AIM OF THE TASK -> Across these entries, report how many lines include the string "computer", with nothing but the number.

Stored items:
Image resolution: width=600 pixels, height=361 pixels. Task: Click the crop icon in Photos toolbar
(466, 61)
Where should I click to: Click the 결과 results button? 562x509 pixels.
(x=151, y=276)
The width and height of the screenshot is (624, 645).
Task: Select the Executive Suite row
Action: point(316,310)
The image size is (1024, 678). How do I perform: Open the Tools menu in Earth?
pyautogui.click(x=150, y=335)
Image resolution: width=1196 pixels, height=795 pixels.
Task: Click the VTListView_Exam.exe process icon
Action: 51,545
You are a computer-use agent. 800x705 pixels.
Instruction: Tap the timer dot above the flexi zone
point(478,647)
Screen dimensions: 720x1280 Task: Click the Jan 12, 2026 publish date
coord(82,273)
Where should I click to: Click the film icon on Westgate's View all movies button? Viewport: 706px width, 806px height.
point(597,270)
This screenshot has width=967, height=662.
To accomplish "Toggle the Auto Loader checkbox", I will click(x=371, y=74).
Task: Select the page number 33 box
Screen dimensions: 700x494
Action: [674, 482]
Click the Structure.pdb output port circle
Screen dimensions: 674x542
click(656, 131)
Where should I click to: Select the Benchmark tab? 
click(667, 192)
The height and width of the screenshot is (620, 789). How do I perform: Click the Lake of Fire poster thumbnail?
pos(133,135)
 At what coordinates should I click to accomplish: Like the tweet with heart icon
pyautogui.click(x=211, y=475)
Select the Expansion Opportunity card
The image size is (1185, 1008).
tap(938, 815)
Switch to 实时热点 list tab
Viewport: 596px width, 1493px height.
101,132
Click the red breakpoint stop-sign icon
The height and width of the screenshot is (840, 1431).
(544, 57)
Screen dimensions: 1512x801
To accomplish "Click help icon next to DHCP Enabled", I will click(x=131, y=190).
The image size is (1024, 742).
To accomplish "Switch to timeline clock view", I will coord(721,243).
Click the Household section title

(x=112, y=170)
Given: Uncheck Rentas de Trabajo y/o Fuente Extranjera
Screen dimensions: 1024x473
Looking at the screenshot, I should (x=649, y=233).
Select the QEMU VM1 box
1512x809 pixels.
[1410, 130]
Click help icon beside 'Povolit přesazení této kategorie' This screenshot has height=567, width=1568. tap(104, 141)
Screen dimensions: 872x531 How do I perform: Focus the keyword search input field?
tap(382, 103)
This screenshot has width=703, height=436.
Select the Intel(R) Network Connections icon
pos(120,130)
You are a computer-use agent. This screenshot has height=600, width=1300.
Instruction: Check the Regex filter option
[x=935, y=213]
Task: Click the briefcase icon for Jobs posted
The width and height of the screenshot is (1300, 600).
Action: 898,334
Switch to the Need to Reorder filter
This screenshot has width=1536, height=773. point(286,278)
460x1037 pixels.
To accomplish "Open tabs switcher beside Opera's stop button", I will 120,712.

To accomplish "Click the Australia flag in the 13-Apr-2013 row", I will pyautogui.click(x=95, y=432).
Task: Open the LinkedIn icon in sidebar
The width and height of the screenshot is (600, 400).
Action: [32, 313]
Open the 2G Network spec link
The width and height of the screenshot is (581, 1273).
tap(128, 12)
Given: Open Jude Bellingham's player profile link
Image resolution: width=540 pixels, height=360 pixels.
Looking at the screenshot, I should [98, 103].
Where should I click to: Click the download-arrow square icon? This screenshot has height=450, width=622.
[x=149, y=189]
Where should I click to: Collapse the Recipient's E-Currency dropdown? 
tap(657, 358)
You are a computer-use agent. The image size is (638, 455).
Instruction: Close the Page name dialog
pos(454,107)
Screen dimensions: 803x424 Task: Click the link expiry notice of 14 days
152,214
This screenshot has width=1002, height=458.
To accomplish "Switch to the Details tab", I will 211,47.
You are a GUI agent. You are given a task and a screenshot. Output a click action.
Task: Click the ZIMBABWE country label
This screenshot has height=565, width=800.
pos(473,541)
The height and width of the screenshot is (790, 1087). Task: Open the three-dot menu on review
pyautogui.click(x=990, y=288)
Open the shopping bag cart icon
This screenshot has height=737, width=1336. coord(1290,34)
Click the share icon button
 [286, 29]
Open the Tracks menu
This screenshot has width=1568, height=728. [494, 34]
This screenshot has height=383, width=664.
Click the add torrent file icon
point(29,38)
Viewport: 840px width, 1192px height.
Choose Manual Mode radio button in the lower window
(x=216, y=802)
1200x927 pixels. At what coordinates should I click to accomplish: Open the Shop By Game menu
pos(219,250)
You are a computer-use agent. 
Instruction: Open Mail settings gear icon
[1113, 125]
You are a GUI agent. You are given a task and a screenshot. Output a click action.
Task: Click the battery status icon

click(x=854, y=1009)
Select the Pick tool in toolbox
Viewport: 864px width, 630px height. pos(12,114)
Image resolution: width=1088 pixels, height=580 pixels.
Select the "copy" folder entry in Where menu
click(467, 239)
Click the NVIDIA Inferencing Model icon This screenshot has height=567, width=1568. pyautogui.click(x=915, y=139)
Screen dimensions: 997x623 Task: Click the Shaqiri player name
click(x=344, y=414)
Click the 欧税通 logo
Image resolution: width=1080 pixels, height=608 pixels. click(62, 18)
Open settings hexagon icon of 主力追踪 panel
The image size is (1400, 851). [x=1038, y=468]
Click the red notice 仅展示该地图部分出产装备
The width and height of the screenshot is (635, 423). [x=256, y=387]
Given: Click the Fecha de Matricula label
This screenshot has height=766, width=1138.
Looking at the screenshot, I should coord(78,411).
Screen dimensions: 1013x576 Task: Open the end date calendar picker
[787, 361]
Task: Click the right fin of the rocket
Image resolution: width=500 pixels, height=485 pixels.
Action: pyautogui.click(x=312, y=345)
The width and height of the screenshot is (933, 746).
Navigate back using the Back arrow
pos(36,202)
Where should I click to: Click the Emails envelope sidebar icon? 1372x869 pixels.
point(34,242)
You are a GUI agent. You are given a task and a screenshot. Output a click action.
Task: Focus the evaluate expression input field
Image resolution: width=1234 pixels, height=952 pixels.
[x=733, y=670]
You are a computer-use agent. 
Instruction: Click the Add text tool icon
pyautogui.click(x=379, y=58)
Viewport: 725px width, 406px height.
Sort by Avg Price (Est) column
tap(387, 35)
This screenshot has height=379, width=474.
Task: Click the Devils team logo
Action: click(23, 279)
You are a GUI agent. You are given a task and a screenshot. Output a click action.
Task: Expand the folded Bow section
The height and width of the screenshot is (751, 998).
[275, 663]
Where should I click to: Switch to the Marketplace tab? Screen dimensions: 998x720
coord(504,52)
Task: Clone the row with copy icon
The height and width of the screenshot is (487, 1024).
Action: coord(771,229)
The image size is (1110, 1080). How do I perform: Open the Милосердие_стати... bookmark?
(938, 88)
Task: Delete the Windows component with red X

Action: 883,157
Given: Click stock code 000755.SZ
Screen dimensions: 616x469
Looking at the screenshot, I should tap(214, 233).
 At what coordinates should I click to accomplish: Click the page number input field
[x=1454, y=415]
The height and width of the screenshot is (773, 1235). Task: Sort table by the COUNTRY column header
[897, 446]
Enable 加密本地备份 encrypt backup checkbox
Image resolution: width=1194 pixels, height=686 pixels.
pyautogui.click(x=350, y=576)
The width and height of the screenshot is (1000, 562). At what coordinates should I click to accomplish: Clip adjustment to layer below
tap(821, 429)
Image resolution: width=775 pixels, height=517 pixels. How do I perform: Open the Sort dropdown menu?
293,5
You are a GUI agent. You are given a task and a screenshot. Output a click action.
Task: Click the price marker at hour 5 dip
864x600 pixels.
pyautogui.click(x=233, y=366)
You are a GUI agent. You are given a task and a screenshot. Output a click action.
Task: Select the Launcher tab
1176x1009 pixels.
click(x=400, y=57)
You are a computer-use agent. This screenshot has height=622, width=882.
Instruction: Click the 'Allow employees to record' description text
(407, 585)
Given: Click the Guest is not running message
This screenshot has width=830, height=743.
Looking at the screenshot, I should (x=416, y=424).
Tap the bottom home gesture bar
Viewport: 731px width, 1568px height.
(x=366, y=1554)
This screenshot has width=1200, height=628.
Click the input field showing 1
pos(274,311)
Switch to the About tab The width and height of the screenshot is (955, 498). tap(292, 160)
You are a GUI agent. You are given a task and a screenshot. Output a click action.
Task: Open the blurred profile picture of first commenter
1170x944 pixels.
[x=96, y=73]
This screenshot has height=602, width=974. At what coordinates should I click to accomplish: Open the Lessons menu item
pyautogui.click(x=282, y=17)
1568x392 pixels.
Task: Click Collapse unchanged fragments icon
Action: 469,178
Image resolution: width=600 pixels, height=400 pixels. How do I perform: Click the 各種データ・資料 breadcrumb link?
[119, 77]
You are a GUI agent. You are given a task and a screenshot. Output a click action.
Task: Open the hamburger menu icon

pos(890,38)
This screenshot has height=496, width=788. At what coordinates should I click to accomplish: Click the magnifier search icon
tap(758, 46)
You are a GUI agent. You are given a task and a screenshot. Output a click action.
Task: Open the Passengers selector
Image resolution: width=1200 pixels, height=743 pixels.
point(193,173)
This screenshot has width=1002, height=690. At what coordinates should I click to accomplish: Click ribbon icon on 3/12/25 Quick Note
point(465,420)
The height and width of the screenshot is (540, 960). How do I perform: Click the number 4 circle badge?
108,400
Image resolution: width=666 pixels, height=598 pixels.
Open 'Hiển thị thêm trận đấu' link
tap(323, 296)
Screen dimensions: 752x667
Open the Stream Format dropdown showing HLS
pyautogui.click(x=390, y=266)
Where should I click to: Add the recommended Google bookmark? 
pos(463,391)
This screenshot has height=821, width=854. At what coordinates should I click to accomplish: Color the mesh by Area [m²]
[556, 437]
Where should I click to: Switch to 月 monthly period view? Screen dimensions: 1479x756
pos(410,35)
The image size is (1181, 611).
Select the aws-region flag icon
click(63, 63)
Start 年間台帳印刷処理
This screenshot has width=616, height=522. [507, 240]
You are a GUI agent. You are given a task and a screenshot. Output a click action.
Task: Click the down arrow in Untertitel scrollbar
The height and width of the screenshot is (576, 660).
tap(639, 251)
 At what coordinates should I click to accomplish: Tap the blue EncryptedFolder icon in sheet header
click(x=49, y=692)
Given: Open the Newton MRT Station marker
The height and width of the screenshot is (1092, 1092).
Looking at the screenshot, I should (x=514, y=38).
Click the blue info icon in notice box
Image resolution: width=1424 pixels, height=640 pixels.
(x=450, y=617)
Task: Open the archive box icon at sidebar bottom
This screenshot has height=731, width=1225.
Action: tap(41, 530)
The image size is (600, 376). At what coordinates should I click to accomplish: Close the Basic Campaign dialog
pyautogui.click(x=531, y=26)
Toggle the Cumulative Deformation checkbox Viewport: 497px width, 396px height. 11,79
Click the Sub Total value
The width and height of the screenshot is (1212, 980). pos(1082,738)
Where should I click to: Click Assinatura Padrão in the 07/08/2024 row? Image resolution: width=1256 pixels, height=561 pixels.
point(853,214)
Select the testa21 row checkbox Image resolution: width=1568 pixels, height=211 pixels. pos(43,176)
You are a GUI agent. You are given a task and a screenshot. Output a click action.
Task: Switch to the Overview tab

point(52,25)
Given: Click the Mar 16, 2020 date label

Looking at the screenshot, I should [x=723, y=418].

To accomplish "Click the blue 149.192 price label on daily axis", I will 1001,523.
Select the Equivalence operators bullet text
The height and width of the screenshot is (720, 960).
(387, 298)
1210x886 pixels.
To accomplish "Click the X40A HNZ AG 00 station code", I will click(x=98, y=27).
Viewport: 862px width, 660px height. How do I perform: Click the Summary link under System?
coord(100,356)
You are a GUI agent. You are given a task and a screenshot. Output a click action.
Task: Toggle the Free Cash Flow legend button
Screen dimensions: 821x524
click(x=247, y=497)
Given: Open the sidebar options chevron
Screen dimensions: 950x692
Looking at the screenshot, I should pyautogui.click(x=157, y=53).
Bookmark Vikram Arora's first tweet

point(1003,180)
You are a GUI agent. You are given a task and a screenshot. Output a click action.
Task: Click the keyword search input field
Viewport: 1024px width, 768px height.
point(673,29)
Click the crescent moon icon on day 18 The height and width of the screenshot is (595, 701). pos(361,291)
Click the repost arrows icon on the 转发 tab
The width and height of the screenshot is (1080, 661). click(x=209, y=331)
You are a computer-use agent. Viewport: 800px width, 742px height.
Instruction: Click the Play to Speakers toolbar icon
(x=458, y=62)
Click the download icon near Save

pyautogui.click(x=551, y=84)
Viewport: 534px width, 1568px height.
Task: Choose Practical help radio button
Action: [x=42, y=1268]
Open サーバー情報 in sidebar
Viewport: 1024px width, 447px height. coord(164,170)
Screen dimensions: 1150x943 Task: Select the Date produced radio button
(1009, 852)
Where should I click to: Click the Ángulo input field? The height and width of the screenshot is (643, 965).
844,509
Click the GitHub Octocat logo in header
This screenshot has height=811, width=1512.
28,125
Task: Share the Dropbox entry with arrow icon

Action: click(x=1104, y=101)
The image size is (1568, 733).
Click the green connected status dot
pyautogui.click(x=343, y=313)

YOUR RESPONSE -> 7